The Problem with Metaphysics
Posted on May 9, 2008
Filed Under Philosophy |
Metaphysics has a bad name. Mainly because there’s very little that can be decided decisively in metaphysics. Some of that is pretty well deserved. I suspect metaphysics reached its nadir with the logical positivists. They thought metaphysics was literally meaningless since it couldn’t be verified.
I’m not willing to go that far. Indeed I think metaphysics to be pretty important. But I’ve been thinking about its utility the past few weeks as I’ve been getting back into technical philosophy.
My problem with metaphysics is that I strongly believe that for a difference to be a meaningful difference it must make a difference. Now that’s basically Peirce’s stance via the pragmatic maxim. It’s actually fairly similar to the position commonly found among the positivists. Yet Peirce was definitely no positivist.
The way out is the Peirce thought there were real universals of various sorts that act in the world and are knowable. Thus we can know even very vague metaphysical claims precisely because they make a difference and are knowable through inquiry. Their meaning is then reflected in the conduct of the community as they come to know these metaphysical propositions. To quote Peirce, pragmatism is thus “a theory of logical analysis, or true definition; and its merits are greatest in its application to the highest metaphysical conceptions.” (6.490)

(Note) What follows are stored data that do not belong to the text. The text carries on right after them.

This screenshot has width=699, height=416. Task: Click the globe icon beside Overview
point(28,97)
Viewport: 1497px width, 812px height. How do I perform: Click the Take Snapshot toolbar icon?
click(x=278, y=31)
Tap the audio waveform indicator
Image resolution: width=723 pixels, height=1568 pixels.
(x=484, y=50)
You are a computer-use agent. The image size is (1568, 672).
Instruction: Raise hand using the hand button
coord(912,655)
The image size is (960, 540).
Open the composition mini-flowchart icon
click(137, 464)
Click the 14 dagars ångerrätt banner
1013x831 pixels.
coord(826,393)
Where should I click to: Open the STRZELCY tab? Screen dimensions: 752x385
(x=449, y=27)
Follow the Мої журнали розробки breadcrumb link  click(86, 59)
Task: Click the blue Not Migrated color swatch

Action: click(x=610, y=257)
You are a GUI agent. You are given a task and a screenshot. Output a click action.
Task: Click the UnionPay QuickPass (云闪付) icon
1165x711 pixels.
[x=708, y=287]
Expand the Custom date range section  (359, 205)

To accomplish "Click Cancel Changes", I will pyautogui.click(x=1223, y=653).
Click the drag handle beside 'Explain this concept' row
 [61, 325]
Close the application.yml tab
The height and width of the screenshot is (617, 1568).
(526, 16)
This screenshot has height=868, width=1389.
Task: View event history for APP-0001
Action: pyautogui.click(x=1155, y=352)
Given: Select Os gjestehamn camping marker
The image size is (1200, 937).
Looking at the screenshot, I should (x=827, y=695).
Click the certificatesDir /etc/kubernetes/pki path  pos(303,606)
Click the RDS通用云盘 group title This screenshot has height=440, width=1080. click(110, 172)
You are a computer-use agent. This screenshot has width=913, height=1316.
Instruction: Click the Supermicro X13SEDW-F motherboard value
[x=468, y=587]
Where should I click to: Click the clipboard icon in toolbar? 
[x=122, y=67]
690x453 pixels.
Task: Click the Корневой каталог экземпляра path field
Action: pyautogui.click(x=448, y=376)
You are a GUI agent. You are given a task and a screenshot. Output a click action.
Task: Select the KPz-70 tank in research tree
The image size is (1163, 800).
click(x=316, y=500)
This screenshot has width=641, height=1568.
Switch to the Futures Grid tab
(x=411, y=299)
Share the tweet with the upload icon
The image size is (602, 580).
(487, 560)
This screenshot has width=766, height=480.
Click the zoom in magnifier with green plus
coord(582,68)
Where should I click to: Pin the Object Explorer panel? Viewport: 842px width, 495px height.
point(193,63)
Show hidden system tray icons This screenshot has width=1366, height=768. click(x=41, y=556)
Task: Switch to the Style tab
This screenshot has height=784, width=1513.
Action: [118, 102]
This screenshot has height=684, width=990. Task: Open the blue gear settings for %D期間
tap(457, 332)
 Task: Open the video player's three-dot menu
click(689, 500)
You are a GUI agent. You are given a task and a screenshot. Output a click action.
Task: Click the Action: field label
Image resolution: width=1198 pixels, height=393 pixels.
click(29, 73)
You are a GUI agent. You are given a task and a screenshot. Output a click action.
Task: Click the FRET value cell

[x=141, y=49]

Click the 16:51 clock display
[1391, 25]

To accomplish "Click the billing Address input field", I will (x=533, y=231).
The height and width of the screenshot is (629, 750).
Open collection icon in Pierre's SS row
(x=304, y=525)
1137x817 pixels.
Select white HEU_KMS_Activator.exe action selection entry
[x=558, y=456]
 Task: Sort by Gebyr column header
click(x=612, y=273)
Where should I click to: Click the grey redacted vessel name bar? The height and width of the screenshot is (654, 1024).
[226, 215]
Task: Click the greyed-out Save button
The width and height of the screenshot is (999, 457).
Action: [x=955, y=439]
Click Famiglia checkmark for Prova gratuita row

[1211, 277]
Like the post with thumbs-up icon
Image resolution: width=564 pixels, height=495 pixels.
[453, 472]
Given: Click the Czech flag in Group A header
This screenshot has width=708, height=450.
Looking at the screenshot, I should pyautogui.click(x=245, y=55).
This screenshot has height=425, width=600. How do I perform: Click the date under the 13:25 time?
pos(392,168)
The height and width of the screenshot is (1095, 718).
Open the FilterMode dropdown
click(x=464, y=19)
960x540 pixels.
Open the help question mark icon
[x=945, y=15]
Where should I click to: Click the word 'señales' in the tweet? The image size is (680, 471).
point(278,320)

The problem is that many metaphysical conceptions can not be seen to have any practical consequences. That is they have no real effect. Yes, there’s obviously the trivial effect that we are thinking about them differently. And some might say that they have a difference psychological effect since we may dislike some implication. But that’s not what Peirce is after. He’s talking about real practical consequences in terms of our making judgments. He was led to the maxim after long reflection on Kant’s Critic of the Pure Reason.
So what are we to do with such metaphysical conceptions that admit not difference? I think we must say that they are but different words for the same thing. They may have a different tone but the same general meaning and import. (Just as I can say many things in synonymous ways that have a different psychological tenor to the hearing: consider, “you’re fired!” versus “we have to let you go.”)
But to say that something is identical in meaning is not to say it is meaningless, as the positivists did.
Comments
Universals would be metaphysical in my view. Although depending upon how you take the laws of physics ontologically that’s debatable I suppose. I think the implication of Peirce’s position is that the line between physical and metaphysical is blurry at best. At best it’s a terminological one.
An other one would be four-dimensionalism verse three-dimensionalism. There are arguments for both and clear differences in terms of how we attempt to verify them. The arguments might be weak but not non-existence.
An even better example might be all the conflict over quantum physics. As I take it Peirce would say that string theory; loop quantum gravity; and so forth are all reasonable theories with practical differences even if we don’t yet have an empirical way of falsifying them yet. That’s because there are clear differences that aren’t merely psychological between say loop quantum gravity versus string theory.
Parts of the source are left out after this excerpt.